Depuis le film de Bruno Nuytten, qui participa pour beaucoup à la reconnaissance et de la réhabilitation de Camille Claudel, son destin tragique, issu de son amour immodéré et exclusif pour un Rodin marié et volage, est connu du plus grand nombre. Cette référence n’est pas inopportune, puisque la voix off de Gérard Depardieu intervient à plusieurs reprises pour interpréter le sculpteur dans la pièce. Cette présence ne reflète que plus l’absence du "maître" auprès d’elles. De Camille, qu’il négligeait au profit de son épouse et autres maîtresses, et de Claudel, ensuite, avec laquelle il avait coupé tout lien. Ce qui signifie qu’elle lui faisait de l’ombre, comme inspiratrice mais aussi comme rivale sur le plan artistique, sa production prêtant encore à caution aujourd'hui sur l’attribution de certaines œuvres.
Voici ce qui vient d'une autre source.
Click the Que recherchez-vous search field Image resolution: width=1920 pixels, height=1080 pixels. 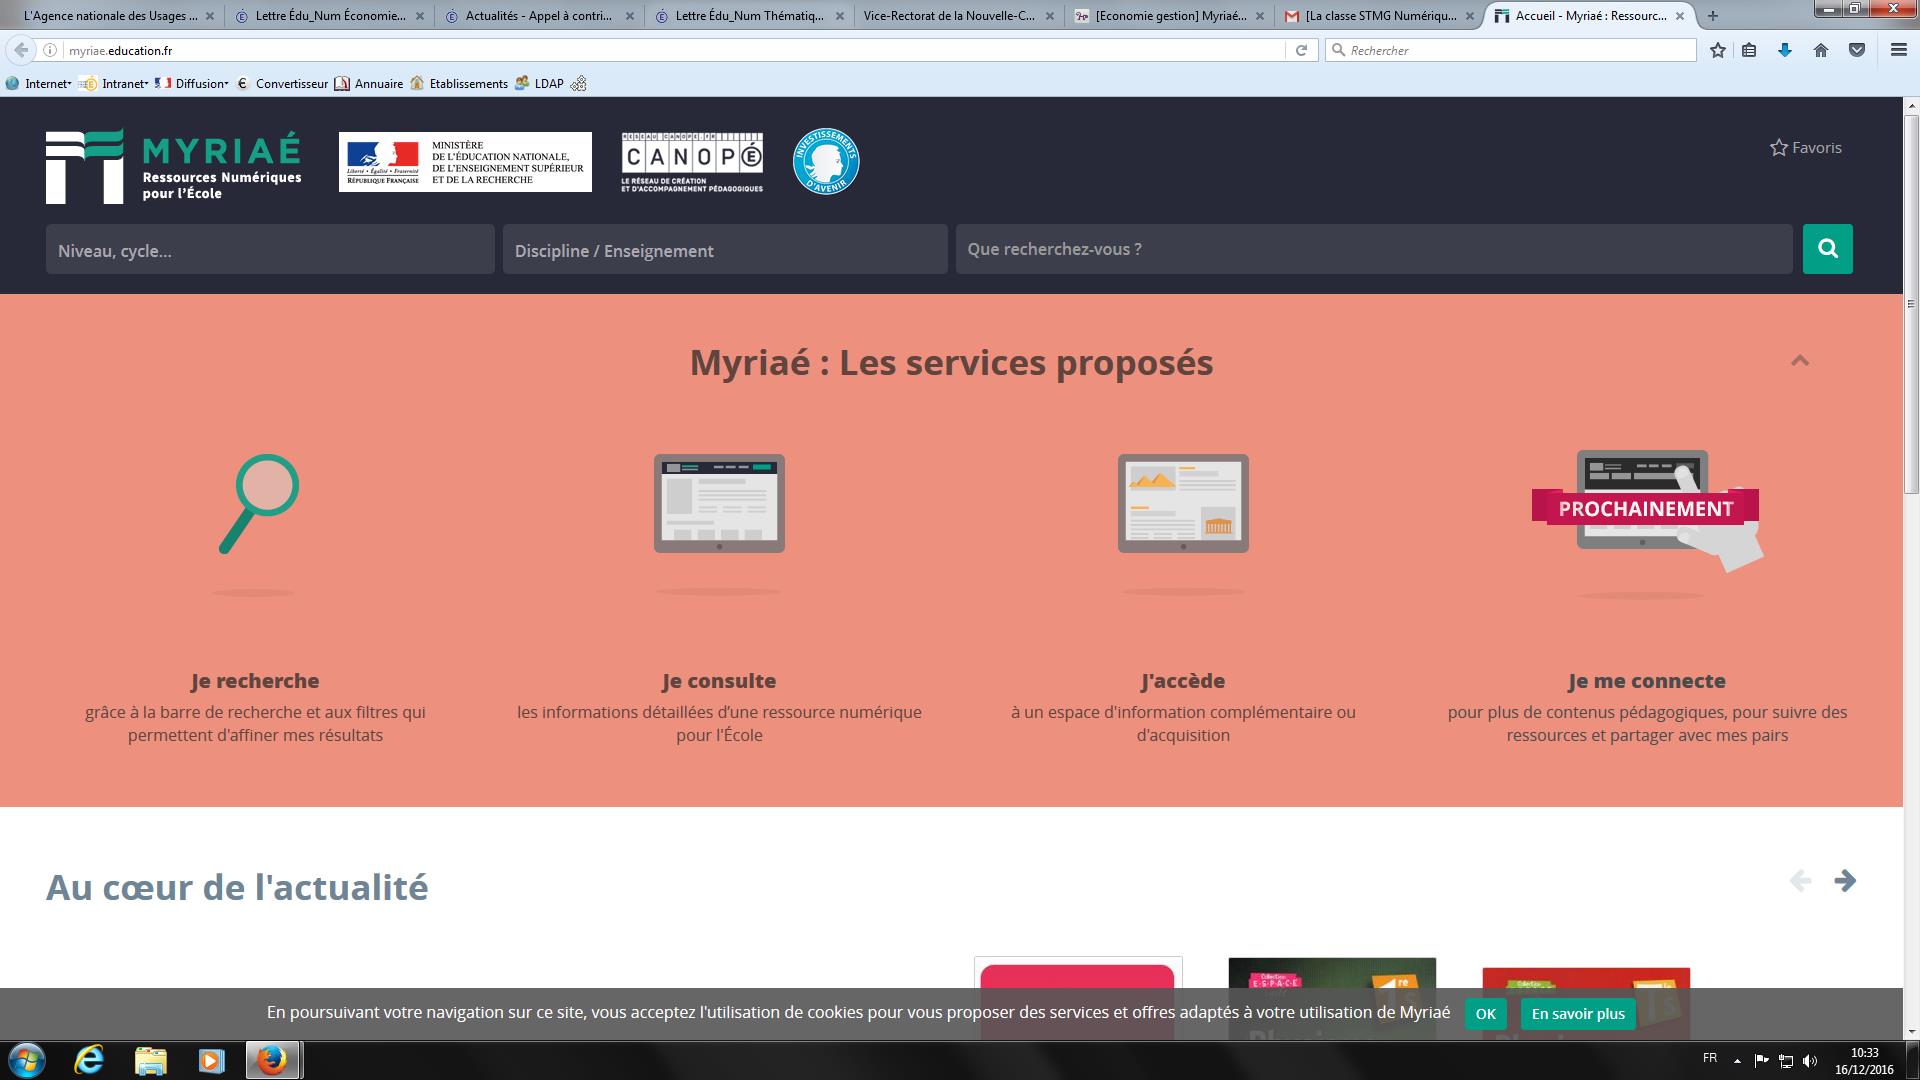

Intimité, art et destin commun

Côte-à-côte, face au public, dans un décor sobre, enluminées de lumières orchestrées, vêtues de beaux costumes, Lola et Hélène Zidi nous plongent dans ce drame intime où s’entremêlent un destin, l’art et les sentiments. Parfois l’ancienne semble faire la leçon à sa jeunesse, mais les justifications de cette dernière peuvent faire de même. Ce discours générationnel est réciproque. L’on peut toutefois parfois prendre ce dialogue comme s’il était de mère à fille, oubliant qu’il s’agit du même personnage à deux âges différents. C’est un peu le défaut du spectacle, mais l’on n’en perd pas le fil pour autant. Et ce rapport de mère à fille n’est pas contradictoire par rapport au texte.
Lola Zidi dans "Camille contre Claudel" d'Hélène Zidi
 (Julien Jovelin)
Un très beau texte, documenté et dramatique, non dénué d’humour. Il touche juste, dans ce drame passionnel d’une femme mise face à elle-même, face à son art, mais aussi face au public, tant l’objet de sa passion, Rodin, était, à l’époque, connu de tous. Une publicité fatale à Camille, du fait de l’embourgeoisement de son amant. Ce qui emporta la sculptrice dans des contrées indicibles, jusqu’à son internement à Montfavet. "Camille contre Claudel" clarifie ce terrain énigmatique, où l’intime, l’art, et des sentiments communs à tout un chacun, s’entremêlent au bénéfice d’une reconnaissance commune à tous. Il en ressort une identification forte et une émotion durable au terme d’un spectacle habité.